Il monumento in onore delle vittime delle foibe a Basovizza.

Il monumento in onore delle vittime delle foibe a Basovizza

COME SI MORIVA NELLE FOIBE

I primi a finire in foiba nel 1945 furono carabinieri, poliziotti e guardie di finanza. Nonché i pochi militari fascisti della RSI e i collaborazionisti che non erano riusciti a scappare per tempo. In mancanza di questi, si prendevano le mogli, i figli o i genitori. Le uccisioni avvenivano in maniera spaventosamente crudele. I condannati venivano legati l’un l’altro con un lungo fil di ferro stretto ai polsi, e schierati sugli argini delle foibe. Quindi si apriva il fuoco trapassando, a raffiche di mitra. Ma non tutto il gruppo, ma soltanto i primi tre o quattro della catena, i quali, precipitando nell’abisso, morti o gravemente feriti, trascinavano con sé gli altri sventurati. Condannati così a sopravvivere per giorni sui fondali delle voragini, sui cadaveri dei loro compagni. Tra sofferenze inimmaginabili. Soltanto nella zona triestina, tremila sventurati furono gettati nella foiba di Basovizza e nelle altre foibe del Carso. Nel 2002 l’allora Presidente della Repubblica Ciampi disse che le foibe furono una “pulizia etnica”.

foibe

L’ESODO NELLATESTIMONIANZA DI ELVIO JAGODNIK

Da una parte la tragedia dei tantissimi italiani gettati dalle truppe titine nelle foibe, con l’accusa di essere fascisti. Dall’altra parte, invece, l’esodo degli istriani, fiumani e dalmati dalle terre di origine, da sempre casa loro. E qui si innesta l’intensa e coinvolgente testimonianza di Elvio Jagodnik. Appartenente alla comunità italiana che da Fiume ha dovuto abbandonare tutto ciò che aveva e affrontare un difficile esodo. Racconta. “Io sono un profugo fiumano. Il 1945 segna la mia data di nascita a Fiume ora Rijeka e nel 1947. Quella della fuga con la sorella assieme ai genitori, da quelle terre cedute alla Jugoslavia, all’indomani del trattato di pace. Ed ecco le lunghe e difficoltose peripezie che dovemmo affrontare per l’inserimento nella nuova comunità. Poi la fermata a Trieste per poi proseguire a Venezia ed arrivare al campo profughi di Servigliano nelle Marche. Negli anni ’50, per chiamata al lavoro del papà, il trasferimento con la famiglia a Torino. Nel campo profughi “Casermette” di via Veglia e poi l’assegnazione alle Case Popolari di Lucento“.

LA BIOGRAFIA

Questa è la biografia di Elvio Jagodnik, esule fiumano di Meana. Nel 1971 a Torino sposa Marilena Cotterchio e quattro anni dopo si trasferiscono a Meana, in borgata Rodetti. I coniugi hanno due figli, Enrico e Miriam. Pensionato Fiat, Elvio è socio fondatore dell’associazione pesca sportiva lago Foppa Moncenisio e alfiere dell’Associazione Nazionale Granatieri di Sardegna del Nucleo Val Susa. Specialità dell’Esercito Italiano nella quale ha prestato servizio militare.

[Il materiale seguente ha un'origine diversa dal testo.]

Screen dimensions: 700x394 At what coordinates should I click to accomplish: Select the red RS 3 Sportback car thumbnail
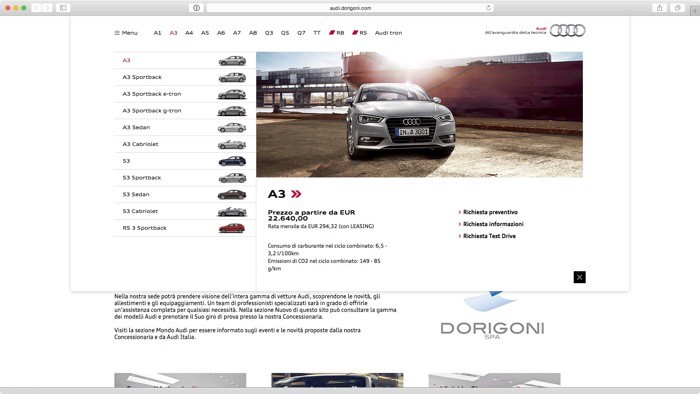tap(232, 228)
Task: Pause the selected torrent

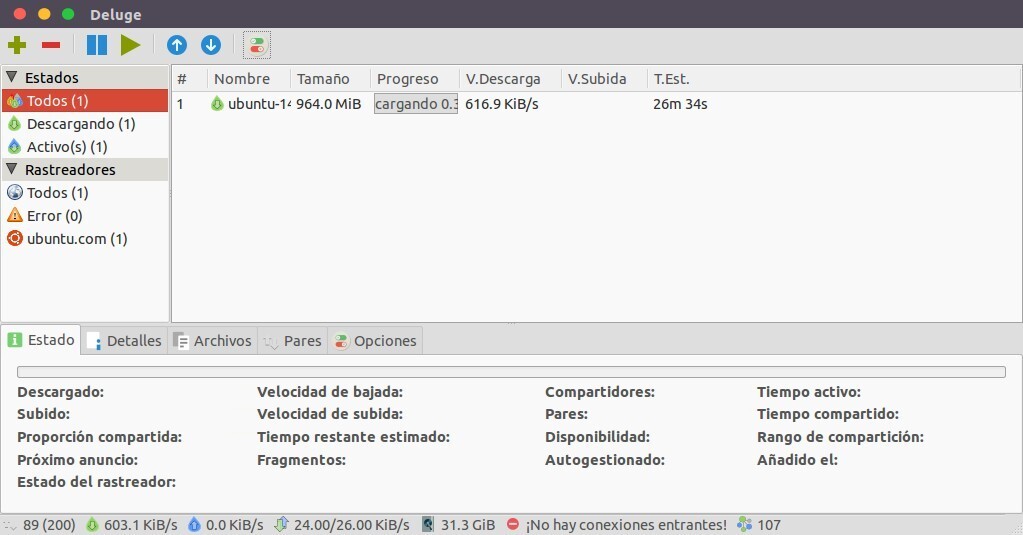Action: coord(97,45)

E’ lui che racconta ai nipoti Yuri e Michela tutte le vicissitudini trascorse con i suoi familiari a Fiume durante il periodo post-bellico e durante l’invasione dei partigiani titini, l’esodo da Fiume e la definitiva sistemazione in Piemonte. La vita da adulto gli regalerà le gioia di fare famiglia ma inesorabilmente il ricordo delle vicende vissute lo accompagnerà fino a sfociare proprio come un “fiume” nel desiderio di raccontare affinché il passato non venga dimenticato e sia chiave di lettura del presente per migliorare il futuro.